Avant le 13 mars 2020, 30,4 % de l’échantillon avait utilisé Internet pour obtenir de l’aide psychosociale. Cette proportion a augmenté à 38,2 % une fois les mesures sanitaires mises en place. La proportion de personnes ayant utilisé des services psychosociaux en ligne pour des difficultés liées aux émotions est passée de 23,6 % avant le 13 mars 2020 à 31,0 % du 13 mars 2020 au 27 juin 2021, celle pour des difficultés liées à la santé mentale est passée de 24,8 % à 31,9 % et celle pour des problèmes liés à la consommation de SPA de 6,5 % à 8,9 %.

Avant le début des mesures sanitaires, 12,4 % recevaient déjà de l’aide de la part d’une personne intervenante, toutes modalités confondues. De ceux-ci, 34,7 % ont arrêté leurs rencontres avec l’arrivée de la crise sanitaire, 8,3 % les ont poursuivies en présentiel seulement, 43,8 % en ligne seulement et 13,2 % ont poursuivi leurs rencontres en mode hybride.

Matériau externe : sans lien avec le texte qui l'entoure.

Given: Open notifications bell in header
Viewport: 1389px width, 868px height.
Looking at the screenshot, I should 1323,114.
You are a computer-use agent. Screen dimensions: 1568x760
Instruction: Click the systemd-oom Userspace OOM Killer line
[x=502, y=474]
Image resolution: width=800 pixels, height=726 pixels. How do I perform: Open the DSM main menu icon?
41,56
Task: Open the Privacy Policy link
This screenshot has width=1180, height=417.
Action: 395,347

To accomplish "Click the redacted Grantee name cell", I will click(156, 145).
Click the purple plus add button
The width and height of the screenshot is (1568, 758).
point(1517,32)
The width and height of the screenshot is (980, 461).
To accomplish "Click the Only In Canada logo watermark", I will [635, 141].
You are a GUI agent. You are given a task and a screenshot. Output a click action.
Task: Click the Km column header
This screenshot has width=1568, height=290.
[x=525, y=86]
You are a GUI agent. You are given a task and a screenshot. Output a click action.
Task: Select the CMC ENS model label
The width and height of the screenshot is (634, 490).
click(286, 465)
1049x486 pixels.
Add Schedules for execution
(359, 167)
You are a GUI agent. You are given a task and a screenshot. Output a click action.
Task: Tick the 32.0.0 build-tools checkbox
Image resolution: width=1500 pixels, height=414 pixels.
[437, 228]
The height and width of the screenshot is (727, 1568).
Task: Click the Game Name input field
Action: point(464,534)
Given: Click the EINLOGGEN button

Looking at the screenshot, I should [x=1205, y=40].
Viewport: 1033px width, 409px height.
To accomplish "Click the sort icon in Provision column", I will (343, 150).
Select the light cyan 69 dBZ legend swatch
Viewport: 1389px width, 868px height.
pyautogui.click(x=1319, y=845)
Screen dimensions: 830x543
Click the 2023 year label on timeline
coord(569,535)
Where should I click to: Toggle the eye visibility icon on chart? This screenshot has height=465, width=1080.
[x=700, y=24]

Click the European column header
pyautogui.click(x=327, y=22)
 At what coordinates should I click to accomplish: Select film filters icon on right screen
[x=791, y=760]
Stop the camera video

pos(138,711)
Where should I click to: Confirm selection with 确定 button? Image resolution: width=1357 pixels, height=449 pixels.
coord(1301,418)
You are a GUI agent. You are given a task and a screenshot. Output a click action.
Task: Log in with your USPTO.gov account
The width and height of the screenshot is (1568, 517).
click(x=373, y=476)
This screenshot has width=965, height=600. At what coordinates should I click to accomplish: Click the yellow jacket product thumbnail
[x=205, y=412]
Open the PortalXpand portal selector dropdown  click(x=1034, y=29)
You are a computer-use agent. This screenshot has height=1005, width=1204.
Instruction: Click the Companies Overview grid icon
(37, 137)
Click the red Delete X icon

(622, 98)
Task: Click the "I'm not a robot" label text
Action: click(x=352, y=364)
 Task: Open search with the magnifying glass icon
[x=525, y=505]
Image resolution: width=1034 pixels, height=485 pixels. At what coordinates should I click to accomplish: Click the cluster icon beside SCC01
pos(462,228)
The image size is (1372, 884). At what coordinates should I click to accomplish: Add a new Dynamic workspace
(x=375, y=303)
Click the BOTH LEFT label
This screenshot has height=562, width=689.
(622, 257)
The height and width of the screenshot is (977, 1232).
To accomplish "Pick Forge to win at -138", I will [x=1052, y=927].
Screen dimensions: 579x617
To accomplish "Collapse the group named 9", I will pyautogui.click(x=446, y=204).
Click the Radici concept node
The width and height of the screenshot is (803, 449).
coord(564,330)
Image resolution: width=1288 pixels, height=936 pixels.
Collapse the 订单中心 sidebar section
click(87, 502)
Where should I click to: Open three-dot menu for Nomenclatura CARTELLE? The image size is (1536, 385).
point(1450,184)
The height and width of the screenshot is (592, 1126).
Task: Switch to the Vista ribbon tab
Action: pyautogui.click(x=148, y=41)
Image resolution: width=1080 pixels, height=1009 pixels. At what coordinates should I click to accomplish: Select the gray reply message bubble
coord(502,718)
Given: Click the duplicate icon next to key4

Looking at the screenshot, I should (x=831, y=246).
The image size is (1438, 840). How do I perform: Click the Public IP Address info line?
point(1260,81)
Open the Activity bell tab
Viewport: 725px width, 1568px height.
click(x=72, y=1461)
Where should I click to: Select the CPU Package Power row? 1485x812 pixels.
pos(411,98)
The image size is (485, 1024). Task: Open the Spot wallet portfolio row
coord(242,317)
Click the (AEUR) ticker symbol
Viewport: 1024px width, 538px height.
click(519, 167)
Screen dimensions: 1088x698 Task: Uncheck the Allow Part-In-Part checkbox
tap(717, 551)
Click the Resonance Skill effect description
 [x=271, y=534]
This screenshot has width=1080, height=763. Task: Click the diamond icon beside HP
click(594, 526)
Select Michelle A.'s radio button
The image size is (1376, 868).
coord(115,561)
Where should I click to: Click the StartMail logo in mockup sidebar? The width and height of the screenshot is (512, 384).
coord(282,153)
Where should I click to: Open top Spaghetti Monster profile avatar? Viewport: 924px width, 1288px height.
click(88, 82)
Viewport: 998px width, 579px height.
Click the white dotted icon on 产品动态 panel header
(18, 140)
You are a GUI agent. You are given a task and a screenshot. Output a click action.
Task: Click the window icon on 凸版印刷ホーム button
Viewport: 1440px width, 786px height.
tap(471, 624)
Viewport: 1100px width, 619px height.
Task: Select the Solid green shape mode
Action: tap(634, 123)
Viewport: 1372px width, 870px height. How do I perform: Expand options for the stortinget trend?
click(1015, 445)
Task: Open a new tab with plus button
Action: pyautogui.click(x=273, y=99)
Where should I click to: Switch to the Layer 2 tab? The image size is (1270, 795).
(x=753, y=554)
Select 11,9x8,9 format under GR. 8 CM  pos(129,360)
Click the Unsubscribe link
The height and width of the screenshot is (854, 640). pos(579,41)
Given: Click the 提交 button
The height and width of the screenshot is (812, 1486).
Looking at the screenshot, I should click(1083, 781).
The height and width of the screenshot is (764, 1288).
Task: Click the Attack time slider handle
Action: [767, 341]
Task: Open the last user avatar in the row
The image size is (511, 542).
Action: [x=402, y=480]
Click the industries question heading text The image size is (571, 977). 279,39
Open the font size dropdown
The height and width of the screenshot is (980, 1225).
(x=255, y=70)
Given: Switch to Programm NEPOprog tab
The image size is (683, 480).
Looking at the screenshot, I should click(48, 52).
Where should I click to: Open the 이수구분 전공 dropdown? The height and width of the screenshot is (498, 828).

Depuis les trois premières vagues de COVID-19 et pour toute problématique confondue, 82,8 % des personnes ayant utilisé Internet en lien avec leur bien-être l’ont fait pour trouver des stratégies, des outils ou des informations pour s’aider, 59,1 % ont cherché des ressources à contacter, 35,9 % pour discuter avec d’autres personnes (forums de discussion, groupes de soutien, réseaux sociaux en ligne) et 29,6 % ont obtenu un soutien professionnel en ligne. De plus, 80,5 % des personnes qui ont utilisé Internet du 13 mars 2020 au 27 juin 2021 pour des difficultés liées aux émotions, 83,0 % pour des problèmes liés à la santé mentale et 72,8 % pour des problèmes liés à la consommation de SPA désirent poursuivre un suivi en ligne au-delà de la crise sanitaire.

Près des deux tiers (61,9 %) de l’échantillon n’ont pas utilisé Internet pour des problèmes reliés aux émotions, à la santé mentale ou à la consommation de SPA du 13 mars 2020 au 27 juin 2021. Parmi ces personnes, 72,8 % ne percevaient pas de besoin d’aide. Autrement, les motifs invoqués pour ne pas requérir de l’aide en ligne sont le besoin d’un contact physique humain (13,7 %), le fait de ne pas avoir pensé à demander de l’aide (8,9 %), la présence préexistante d’une personne intervenante (7,0 %), l’absence d’espace adéquat pour préserver la confidentialité (2,0 %) et le manque de matériel informatique requis (0,6 %).

Facteurs du modèle d’Andersen qui expliquent l’utilisation des services psychosociaux en ligne du 13 mars 2020 au 27 juin 2021 (tableau 2)

Concernant les facteurs prédisposants introduits dans le modèle, avoir 65 ans et plus (RC = 0,22 ; p = 0,032) et s’identifier comme homme (RC = 0,48 ; p < 0,001) diminuent significativement les probabilités d’avoir utilisé les services psychosociaux en ligne lors des trois premières vagues. Parmi les facteurs facilitants introduits dans le modèle, seule l’utilisation des services psychosociaux en ligne antérieure à la pandémie (RC = 39,69 ; p < 0,001) prédit significativement la probabilité d’utiliser ces services lors des trois premières vagues.

Tableau 2

Utilisation des services en ligne au cours des trois premières vagues de la pandémie — régression logistique multivariée (n=1159)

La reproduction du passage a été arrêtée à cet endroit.